▸ EXERCISE
Would you repeat word for word the lines of the listing that follows, from the one with "Viewport: 1040px width, 1568px" up to and including the one with "Open the Ставки filter dropdown showing 'все'", and leave out the images?

▸ PROVIDED DATA
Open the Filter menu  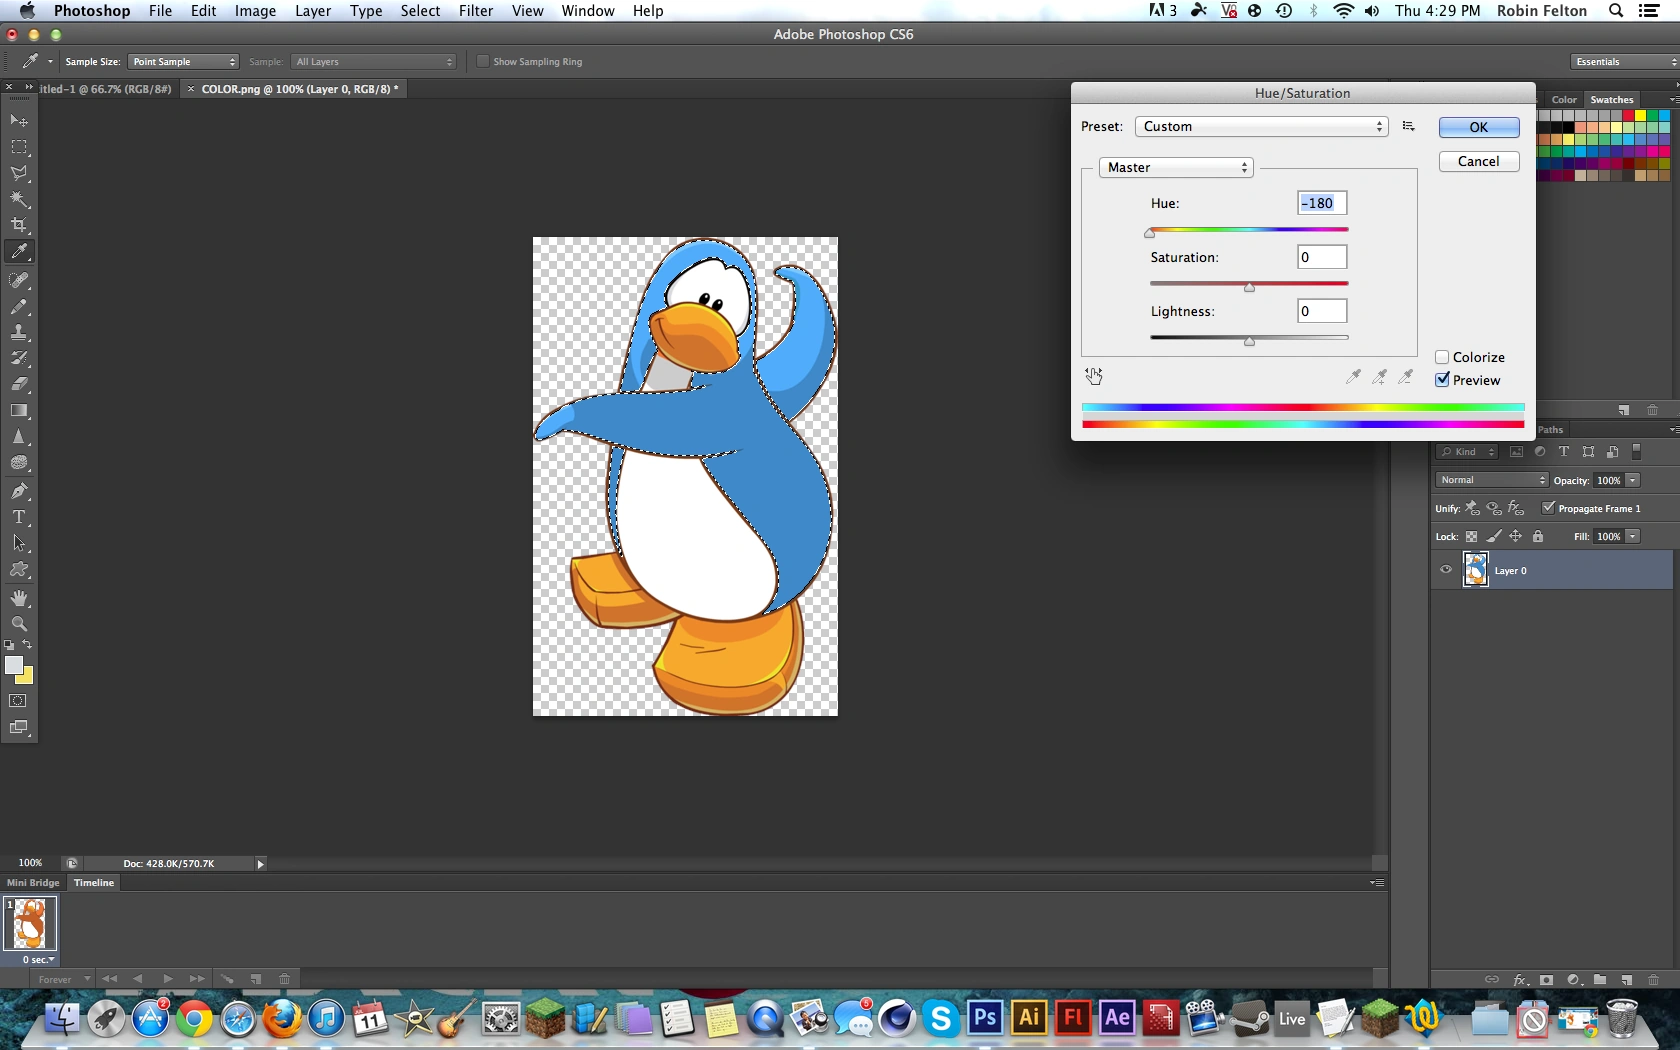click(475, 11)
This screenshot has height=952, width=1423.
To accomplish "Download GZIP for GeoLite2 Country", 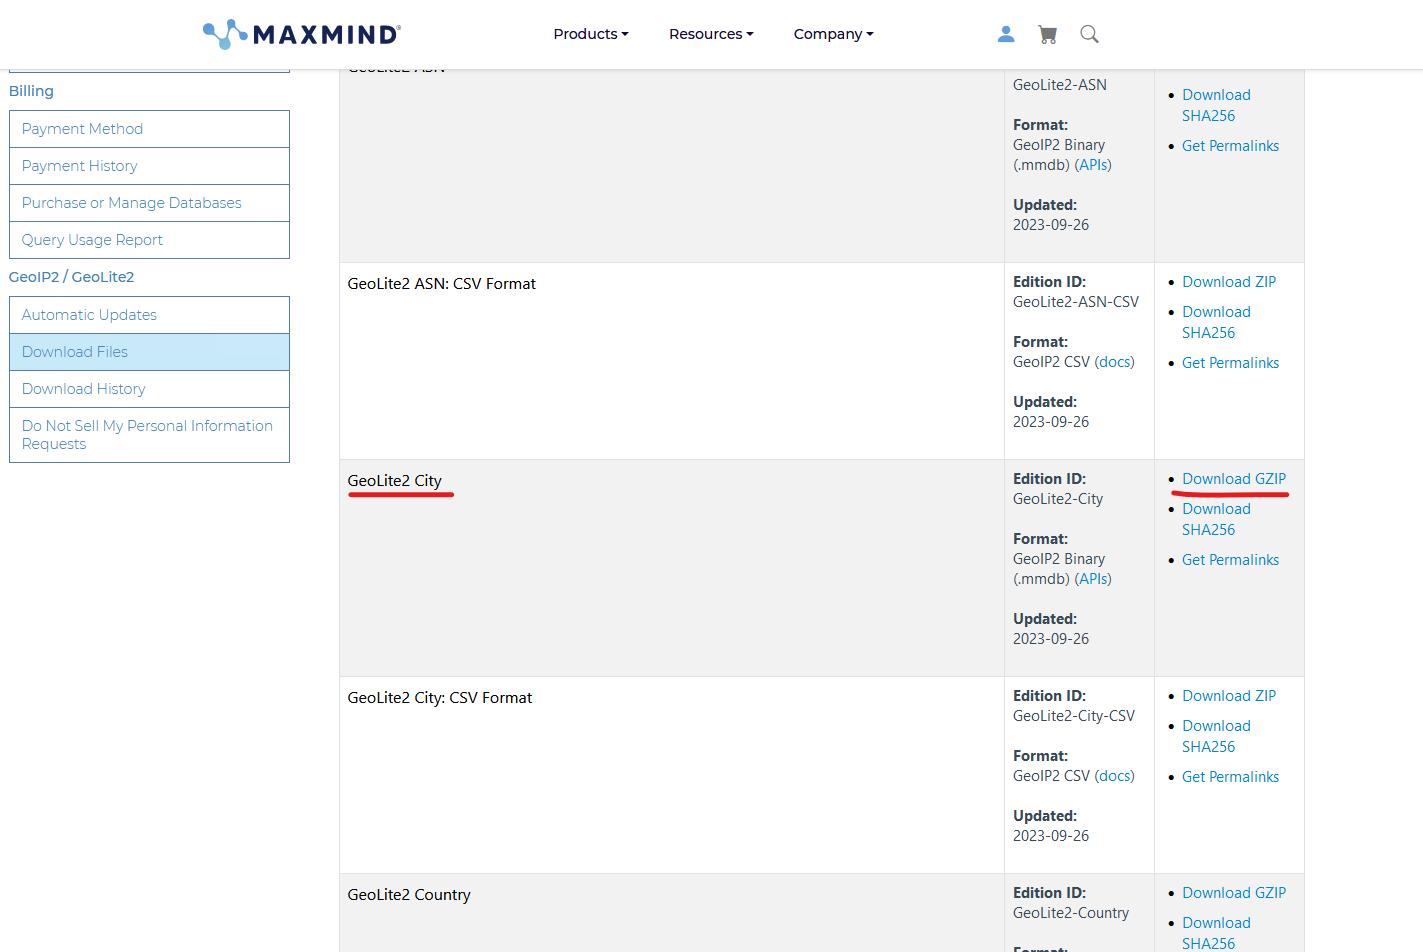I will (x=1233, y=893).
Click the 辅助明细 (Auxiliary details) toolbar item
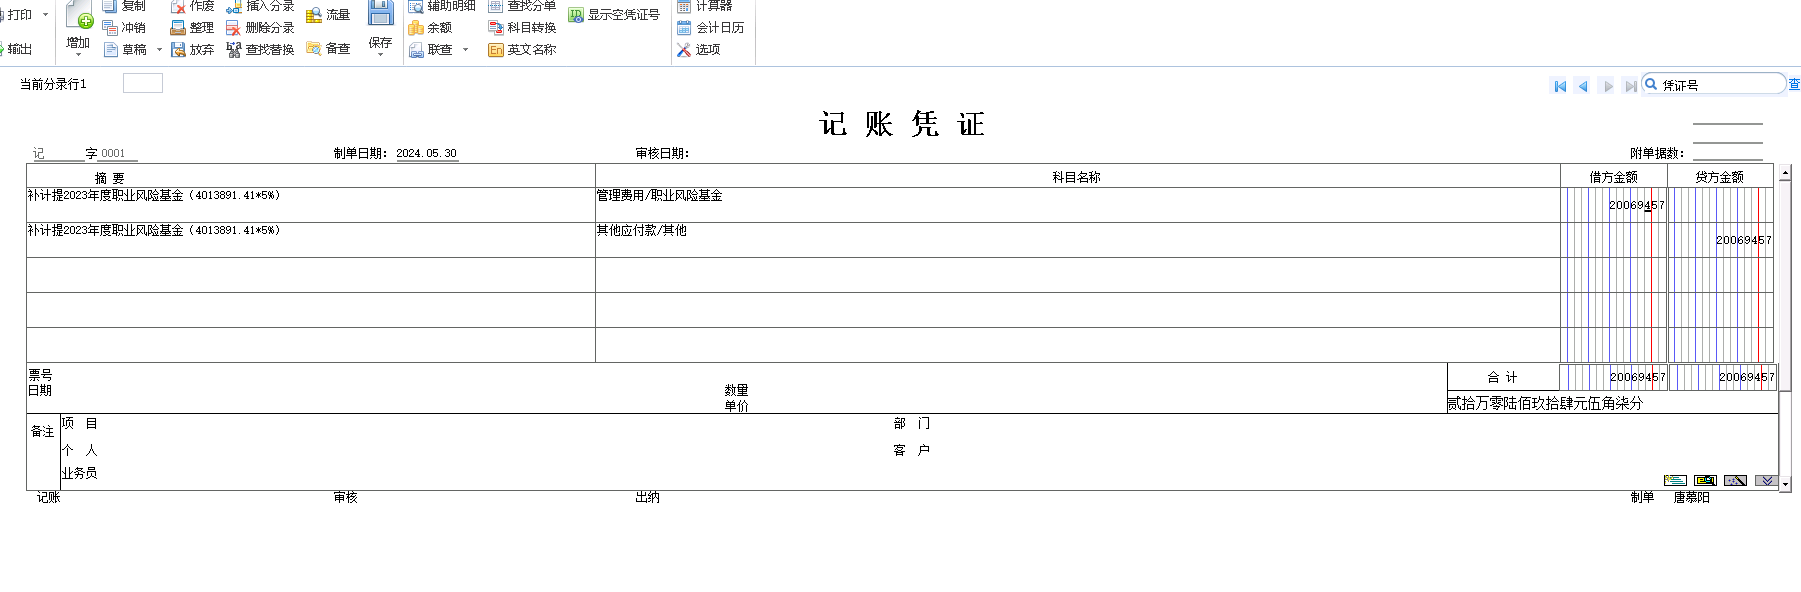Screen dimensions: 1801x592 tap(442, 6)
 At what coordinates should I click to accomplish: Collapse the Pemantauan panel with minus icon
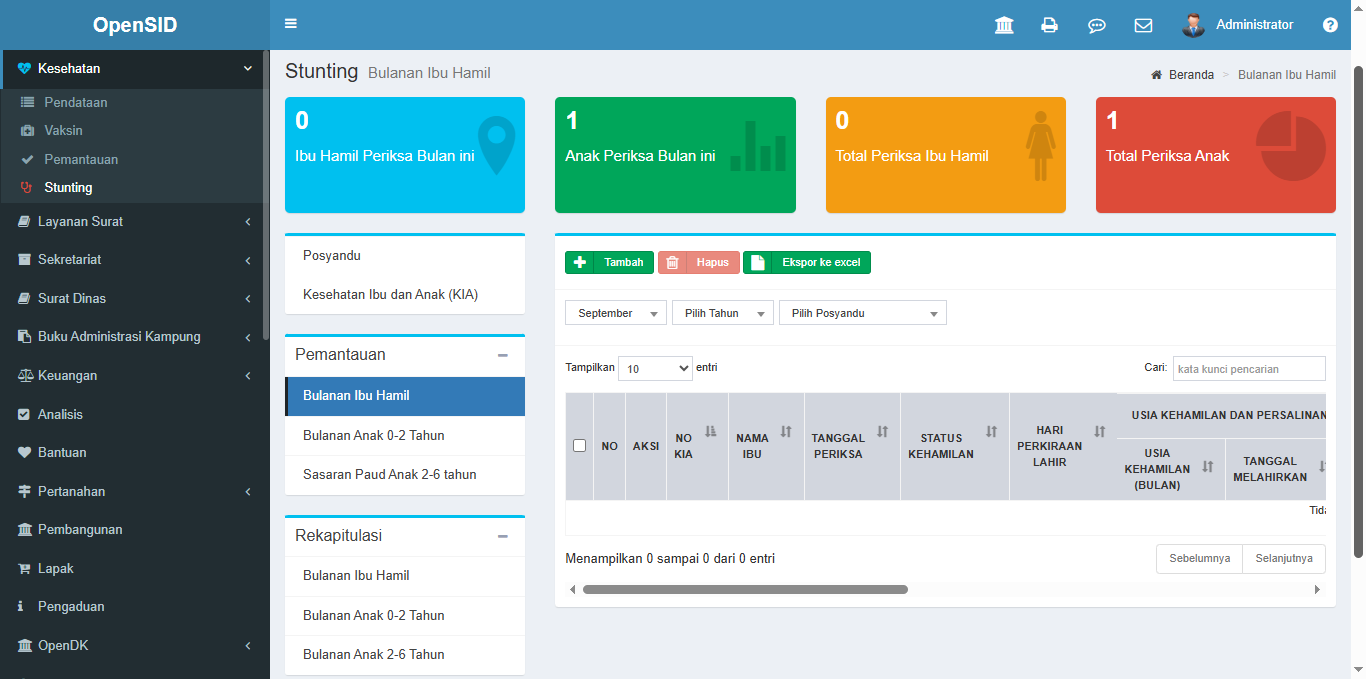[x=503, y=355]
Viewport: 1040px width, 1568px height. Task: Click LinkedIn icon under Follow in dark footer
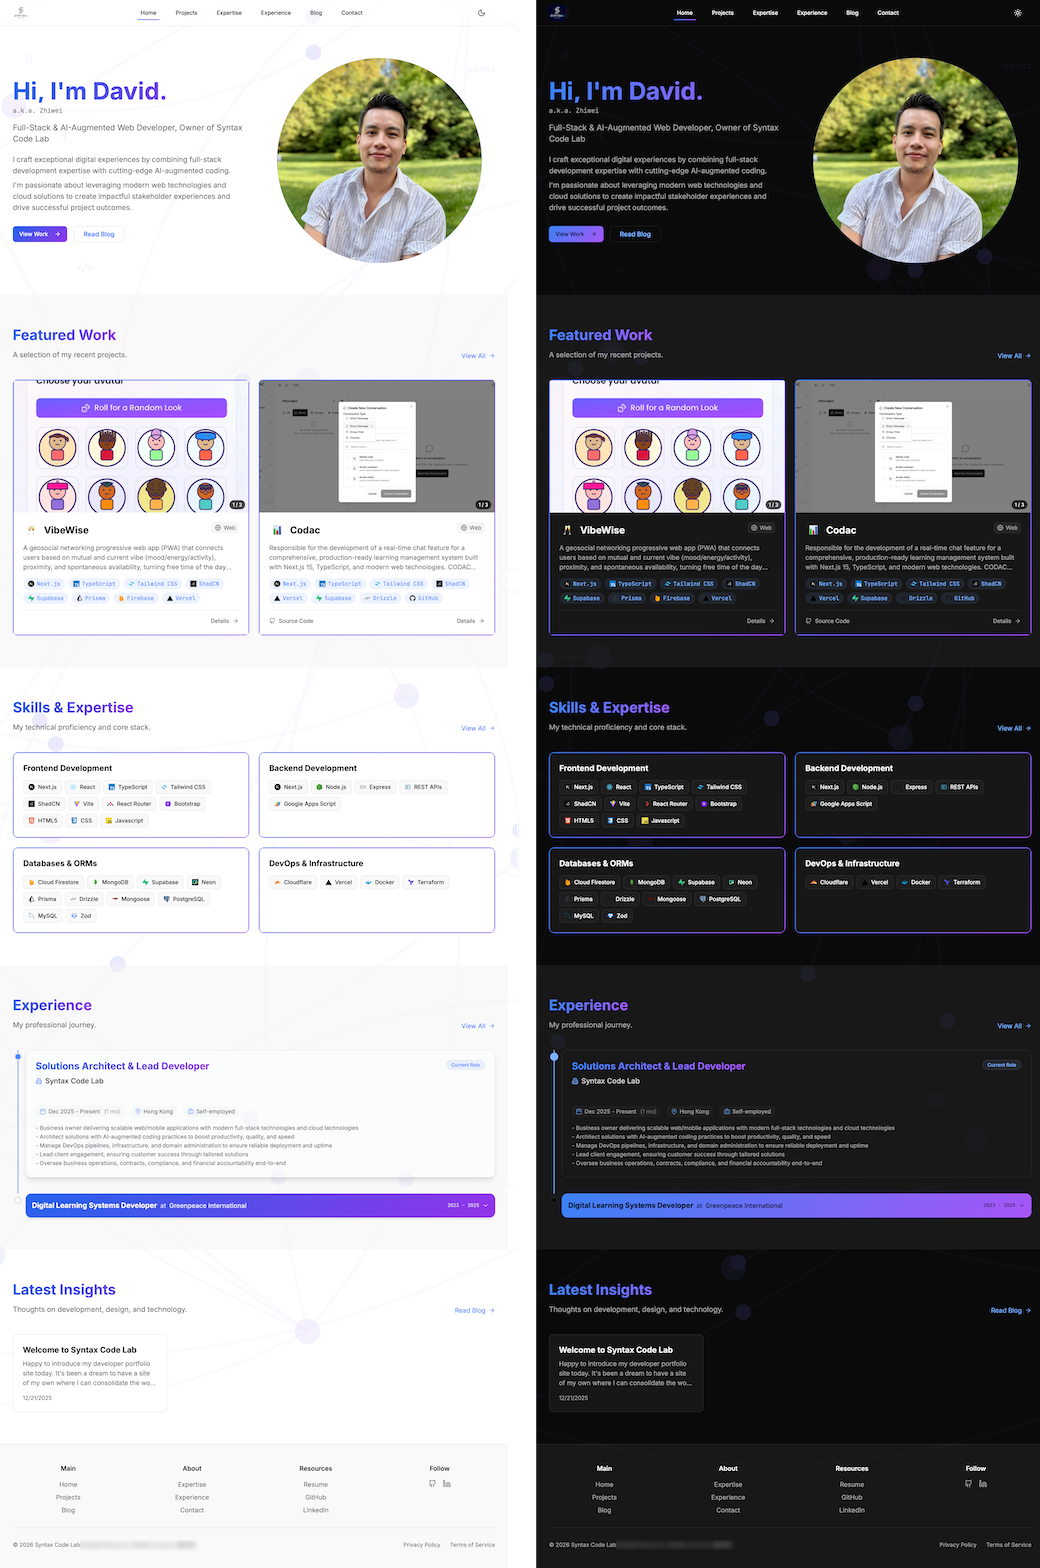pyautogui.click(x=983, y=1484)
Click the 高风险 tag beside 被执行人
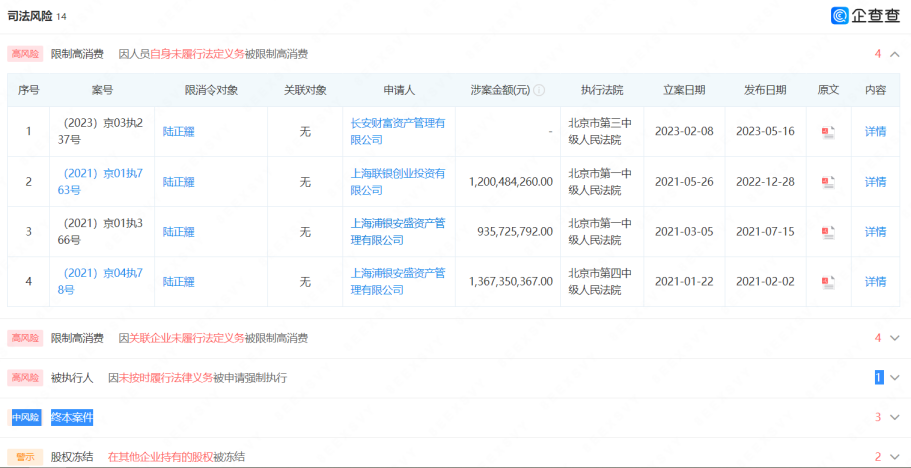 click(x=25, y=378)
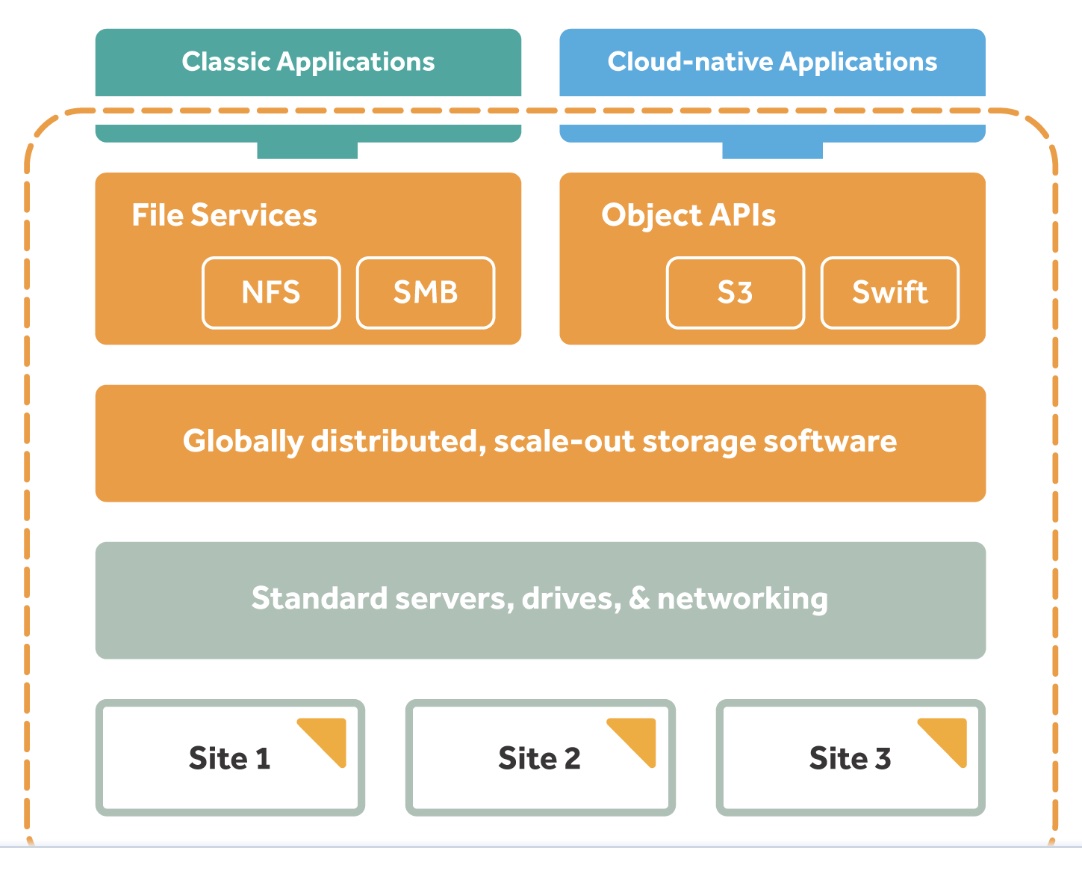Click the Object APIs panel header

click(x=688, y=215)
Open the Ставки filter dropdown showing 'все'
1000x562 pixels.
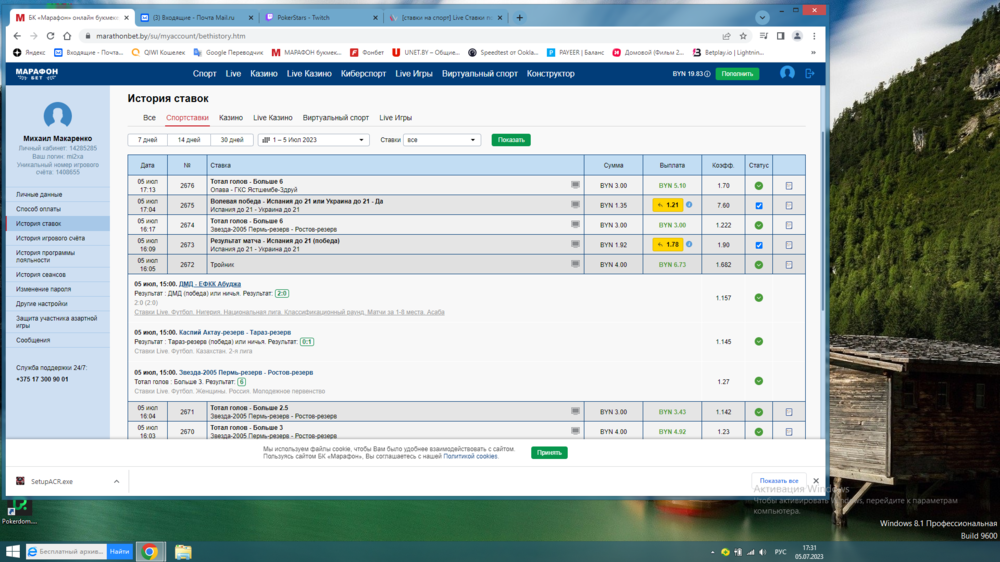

▸ YOUR SOLUTION
Viewport: 1040px width, 1568px height. Task: Click LinkedIn icon under Follow in dark footer
pyautogui.click(x=983, y=1484)
Click the 高风险 tag beside 被执行人
 click(x=25, y=378)
Click the Object APIs panel header

click(x=688, y=215)
Open the Ставки filter dropdown showing 'все'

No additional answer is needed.